*** Extracted text ***

The Painted Ostrich Egg
Painting is therapeutic as it takes you to a level of serenity that you rightly deserve! It's up to you how you experiment with the talent that nature may have gifted you. For some it comes naturally while to the rest through hard work and persistence;, nonetheless, you should give it a try and discover yourself either through experimentation or an expert guidance.
I read a rather intense thought yesterday which questioned, "How many times have people used a pen or paintbrush because they couldn’t pull the trigger?”- Virginia Woolf.
A few weeks ago, our company CEO requested me to paint an ostrich egg that he had preserved over the years. And to all environmentalists and animal lovers out there, let me mention over that it was an infertile egg that he got drained. The moment you hold this egg you would me amazed at how hard an ostrich egg shell is, it's really a piece of art by nature itself. The giant flightless bird, ostrich can lay about 40 to 100 eggs per year!
To me it was a completely new experience as I had never painted anything beyond a chicken egg and that too was during my school days. If you are to hold this enormous egg you'd realise how many people it would possibly feed as it weighs 1.4 kilograms on average and can feed up to 12 people.
So according to the request, here's what was needed to be painted; ostriches running in jungle, a cheetah ready to pounce on them any minute, an acacia tree, and a Maasai Tribe man. This tribe is inhibits Southern Kenya and Northern Tanzania and has very distinctive customs and dress, and because of their acquired ability to produce food in deserts and scrublands, Oxfam has suggested that their lifestyle be adapted as a response to climate change. Unlike us, they are nature friendly people.

*** End of Extracted text ***

— Problem —
Please carry on the piece about painting an ostrich egg, beginning right after its final sentence.

*** Source information ***

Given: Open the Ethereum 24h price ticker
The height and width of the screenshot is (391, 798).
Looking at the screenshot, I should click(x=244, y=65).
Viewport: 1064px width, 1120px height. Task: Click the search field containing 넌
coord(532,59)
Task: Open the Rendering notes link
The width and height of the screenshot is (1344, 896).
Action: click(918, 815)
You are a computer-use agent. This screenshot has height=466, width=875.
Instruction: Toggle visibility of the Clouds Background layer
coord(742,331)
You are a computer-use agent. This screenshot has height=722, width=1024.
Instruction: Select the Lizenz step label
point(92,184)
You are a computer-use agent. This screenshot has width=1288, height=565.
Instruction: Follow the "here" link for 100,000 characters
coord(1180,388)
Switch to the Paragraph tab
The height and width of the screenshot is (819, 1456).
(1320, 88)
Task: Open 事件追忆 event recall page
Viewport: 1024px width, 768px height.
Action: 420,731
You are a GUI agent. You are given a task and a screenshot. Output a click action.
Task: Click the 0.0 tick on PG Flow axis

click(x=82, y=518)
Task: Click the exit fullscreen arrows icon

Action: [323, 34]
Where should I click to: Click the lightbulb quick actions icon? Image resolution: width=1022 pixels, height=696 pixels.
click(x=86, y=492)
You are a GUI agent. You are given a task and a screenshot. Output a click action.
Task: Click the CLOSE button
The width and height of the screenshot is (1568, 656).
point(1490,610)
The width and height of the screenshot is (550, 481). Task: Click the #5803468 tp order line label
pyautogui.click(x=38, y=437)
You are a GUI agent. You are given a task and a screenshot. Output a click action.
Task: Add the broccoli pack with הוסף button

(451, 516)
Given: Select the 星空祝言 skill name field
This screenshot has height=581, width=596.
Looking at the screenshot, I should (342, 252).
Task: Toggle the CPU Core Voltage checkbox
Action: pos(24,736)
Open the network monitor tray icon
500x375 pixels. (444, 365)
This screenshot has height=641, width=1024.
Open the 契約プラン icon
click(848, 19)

*** End of Source information ***

— Response to the task —
Eventually, having asked to fit all these things in one egg which apparently seemed big later seemed small and therefore a challenge. I thought I should rather have been given a dinosaur eggs and hesitated to commence the project and once I started drawing on the egg, the challenge seemed to have transferred itself from theoretical to practical terms. The surface was dotted and shiny to an extent that it seemed to have been polished. Hence, I at least erased the drawing thrice to get the subjects fit into a strategically favourable spot knowing that eggs are round. And then came another version of the fun part; the painting stage.
This is what an ostrich egg looks like in comparison to a chicken egg and is equivalent to 20 to 24 chicken eggs:
The slippery surface didn't allow strokes but rather blobs of paint to cover it, this required the egg to be divided into at least three parts where I could approach the next side once the previous one had dried out. Once this was done, I applied another coat of brush strokes thereby adding depth and contrast. And then add another 4 to 5 days for varnish coats and them drying out in their sweet time in this humid weather.
Voila! This is what the end result was. Since I really like Beethoven, I added the Moonlight Sonata as the background music:
So now this egg will either have a glass enclosure or probably some other ways of preservation. Till I find another ostrich egg, adios!
Oh wait, I thought may be you'd like to read up on these interesting ostrich egg facts:
- It's the biggest egg in the world. You would be surprised that the eggs of the extinct Giant Moa of New Zealand and the Elephant birds of Madagascar were much larger than an ostrich egg but then humans happen and make animal species extinct.
- An ostrich egg measures approximately 15 - 18 inches in circumference and 6 inches in length.
- It has a thickness of 0.06 inches, hence the very hard shell.
- It contains 2000 calories and is rich in vitamin A and E, calcium, phosphorus, other than traces of magnesium, zinc, copper, iron, selenium, and manganese, 47% proteins and 44.3% fats.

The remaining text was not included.